╭──
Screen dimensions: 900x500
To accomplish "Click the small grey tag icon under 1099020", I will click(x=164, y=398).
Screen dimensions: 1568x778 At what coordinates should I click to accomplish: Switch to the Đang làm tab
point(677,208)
╰──
╭──
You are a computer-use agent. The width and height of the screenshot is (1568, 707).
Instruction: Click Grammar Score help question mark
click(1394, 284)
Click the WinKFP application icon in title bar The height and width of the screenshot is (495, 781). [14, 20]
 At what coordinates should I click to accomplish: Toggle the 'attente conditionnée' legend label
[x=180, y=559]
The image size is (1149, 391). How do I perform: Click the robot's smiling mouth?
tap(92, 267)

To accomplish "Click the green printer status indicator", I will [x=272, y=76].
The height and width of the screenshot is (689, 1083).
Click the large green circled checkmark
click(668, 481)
╰──
▸ What you have to do
The lines to copy are those in the listing that contain the word "width".

▸ Finished exercise
You are a computer-use agent. The width and height of the screenshot is (1568, 707).
Click the WinKFP application icon in title bar The height and width of the screenshot is (495, 781). [14, 20]
The height and width of the screenshot is (689, 1083).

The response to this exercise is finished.